Hearing raises questions about Boston investments
A group of Boston city councilors urged the city Thursday to scrutinize its pension and treasury funds with an eye toward divesting from fossil fuels and other industries considered environmentally or socially harmful.
Councilor Lydia Edwards called for greater transparency on the investments.
“We weren’t sure where any of our money was going,” said Edwards, who cosponsored a hearing on the matter along with Councilors Michelle Wu and Matt O’Malley.
In opening statements, the sponsors made plain their opposition to further investments in certain assets.
“It’s important that our money reflects the value of our city,” O’Malley said, before taking aim at fossil fuels. “It is high time we defund and denounce the industry that contributes the most to climate change, funds climate denial, and prevents climate action.”

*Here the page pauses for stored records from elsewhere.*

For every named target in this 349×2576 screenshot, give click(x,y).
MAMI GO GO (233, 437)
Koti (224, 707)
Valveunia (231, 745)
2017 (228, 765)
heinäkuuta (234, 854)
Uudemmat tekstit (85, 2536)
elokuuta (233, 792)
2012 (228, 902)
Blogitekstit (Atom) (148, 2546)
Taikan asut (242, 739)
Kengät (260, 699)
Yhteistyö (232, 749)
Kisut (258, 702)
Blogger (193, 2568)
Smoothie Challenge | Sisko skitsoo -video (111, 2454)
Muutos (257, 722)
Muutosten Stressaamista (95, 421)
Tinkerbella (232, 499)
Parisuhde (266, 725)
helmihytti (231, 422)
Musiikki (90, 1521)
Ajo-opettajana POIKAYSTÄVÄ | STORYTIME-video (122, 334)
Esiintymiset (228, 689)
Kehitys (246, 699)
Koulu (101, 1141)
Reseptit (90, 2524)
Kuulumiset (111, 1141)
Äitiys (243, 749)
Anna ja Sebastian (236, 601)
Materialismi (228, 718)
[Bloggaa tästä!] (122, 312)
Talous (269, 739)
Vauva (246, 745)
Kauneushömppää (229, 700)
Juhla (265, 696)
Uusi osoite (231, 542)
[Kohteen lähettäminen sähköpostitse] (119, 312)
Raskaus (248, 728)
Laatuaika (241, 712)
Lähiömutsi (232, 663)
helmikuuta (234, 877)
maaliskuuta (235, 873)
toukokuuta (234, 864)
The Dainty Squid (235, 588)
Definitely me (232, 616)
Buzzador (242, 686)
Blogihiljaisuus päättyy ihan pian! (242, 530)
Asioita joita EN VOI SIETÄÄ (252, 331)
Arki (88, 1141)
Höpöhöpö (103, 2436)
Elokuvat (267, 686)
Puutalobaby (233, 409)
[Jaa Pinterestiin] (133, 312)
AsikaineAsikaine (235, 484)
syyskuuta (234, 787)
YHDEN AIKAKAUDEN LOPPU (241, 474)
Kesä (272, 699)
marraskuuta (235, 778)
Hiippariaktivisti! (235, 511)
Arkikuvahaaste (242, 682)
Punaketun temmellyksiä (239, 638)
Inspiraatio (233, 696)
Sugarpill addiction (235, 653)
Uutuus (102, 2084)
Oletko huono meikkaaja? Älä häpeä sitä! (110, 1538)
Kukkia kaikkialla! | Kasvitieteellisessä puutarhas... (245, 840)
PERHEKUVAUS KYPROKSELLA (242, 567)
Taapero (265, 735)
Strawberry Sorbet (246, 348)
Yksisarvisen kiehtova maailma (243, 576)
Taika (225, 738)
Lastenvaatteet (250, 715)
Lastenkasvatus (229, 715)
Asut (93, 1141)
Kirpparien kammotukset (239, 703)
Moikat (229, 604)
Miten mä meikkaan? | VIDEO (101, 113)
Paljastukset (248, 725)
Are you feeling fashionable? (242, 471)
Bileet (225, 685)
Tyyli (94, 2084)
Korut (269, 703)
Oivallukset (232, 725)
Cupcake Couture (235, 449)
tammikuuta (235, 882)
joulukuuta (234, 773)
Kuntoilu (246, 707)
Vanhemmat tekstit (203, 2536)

State law regulates how and where pension funds are allocated and invested. A state entity shot down previous attempts by Somerville and Cambridge to steer investments.
Boston has more autonomy when it comes to treasury funds, and in the past used a city ordinance to divest assets tied to apartheid-era South Africa.
Thursday’s hearing was an effort by councilors and activists to press the issue. Last year, a network of community groups approached city officials to discuss divestment from companies involved in the private prison sector.
That conversation eventually widened to include divestment from a range of industries and companies including weapons manufacturers and fossil fuels — industries considered damaging to the environment or the community at large.
Pat Tomaino, who works at socially responsible investing firm Zevin Asset Management, said before Thursday’s hearing that investing in “harmful” industries can be riskier than putting money into more sustainable investment opportunities.
“With fossil fuel companies, you’re talking about assets that big oil companies are investing in that will be stranded in 40 years time,” said Tomaino.
City councilors and activists made clear that the point wasn’t merely to cease investment in certain fields, but to encourage reinvesting in sustainable sectors, such as green energy and affordable housing.
Documents provided to the Globe by a city official show money from the pension fund had been invested into a number of trusts and hedge funds. Some were involved in student lending; others were connected to car rental companies. At least two of the funds were tied to the private prison industry, according to an activist group.
Administrators who testified Thursday highlighted investment partners involved in sustainability such as ArcLight Capital Partners, a private equity firm focused on energy infrastructure.
“Recently we’ve implemented initiatives that will enable us to make sustainable activist investments while maintaining our strong financial practices,” said Emme Handy, the city’s chief financial officer.
Thursday’s meeting occurred the same day the Walsh administration announced the city would invest $150 million in environmentally and socially conscious businesses, as well as local financial institutions and community banks.